I’ve never seen shells quite so flat, but it’s hard to argue with a photographic reference. I guess I’ve just never been to a beach where those critters live.

Nice work so far.

Thanks for taking the time to create and post an image for me :slight_smile:

The areas you have circled are definatley in need of work, and the thickness at the edge of the water line makes the liquid seem more viscous than it should be. it looks thick and almost sticky to me.

I do hope that adding the damper bits of sand will improve the look of the water, but i think that i may have to apply my solidify modifier, and make the mesh taper as it gets closer to the edge.

I also referenced a few shells that i have in my room, they are rather flat also. This whole thing may be down to the fact that you live in America and i live in England… So we probably see very different shells to one another at the beach :slight_smile:

Thanks man :slight_smile: i appreciate you taking the time to comment :smiley:

I’ve been working on this scene a lot trying to get the water looking right, and it is just simply more trouble than it is worth. I’ve decided I should probably just remove it from the scene completely.

I thought that before i do that, i should ask to see if anyone has any effective methods for making a tide? i’ve tried everything i can think of and just can’t get it to look right? Anyone have any ideas?

I’ve removed the tide from the scene. Now it is supposed to look like the tide has recently rolled out and left a starfish stranded on the beach.

I have a lot of work left to do on the starfish:

. Need to re-do the texture paint and make it seem more “Realistic” somehow.
. Need to slightly edit the geometry, the “Arms” of the star should taper slightly towards the points. And also the ridges on the skin don’t look how i wanted them too just yet.
. Need to make a good material, so far it’s a basic Diffuse/SSS/Glossy

Also i need to edit my beach material, to make the wet sand look more realistic.

And i need to re-position the shell at the top left of the image. I thought i already had, but clearly not because it still looks weird.

Please let me know what you think :slight_smile:

Cycles – CPU – 750 Samples – 1Hr 18Mins

Attachments


When the tide rolls in, it brings ocean foam with it


And when it rolls out it leaves some of the foam behind… some of it trapped behind the starfish

It’s unlikely the starfish would be sitting in a little private damp spot: the wave energy constantly diminishes as the wave rolls in, at some point it would not be deep or strong enough to continue to push the starfish, but it would still be strong enough to keep going a little ways further. IOW, the damp left behind by the wave wouldn’t have a little projection like that, it would be more in line with the rest of the dampness, and the starfish would be dropped somewhere oceanside of the leading edge of the wave.

@Orinico - thanks for the detailed feedback mate.

Ocean foam is one of the hardest things i’ve ever tried to make, i tried before and it looked terrible.
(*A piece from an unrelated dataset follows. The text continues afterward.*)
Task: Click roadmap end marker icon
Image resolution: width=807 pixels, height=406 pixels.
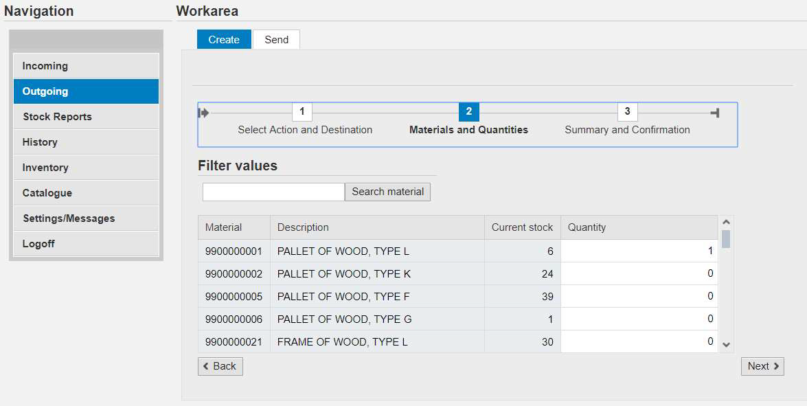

I will keep having a go to see if i can get it to look right, but i have my doubts… Foam is a complicated material it has transparency, volume, translucency, reflection, refraction and probably more properties that i haven’t mentioned. Getting it to look realistic is difficult, but i guess thats what i signed up for when i started to make a beach scene lol…

The other things you mentioned are easy for me to implement, but the foam is going to be a struggle for me. Gonna get working on some improvements tonight and hopefully have a new render to show for it by tomorrow.

Thanks again for the critiques :slight_smile:

Someone modeled a tall glass of hard cider that had some pretty decent foam clinging to the glass. Forget which forum, maybe Finished Projects. Within the past few days.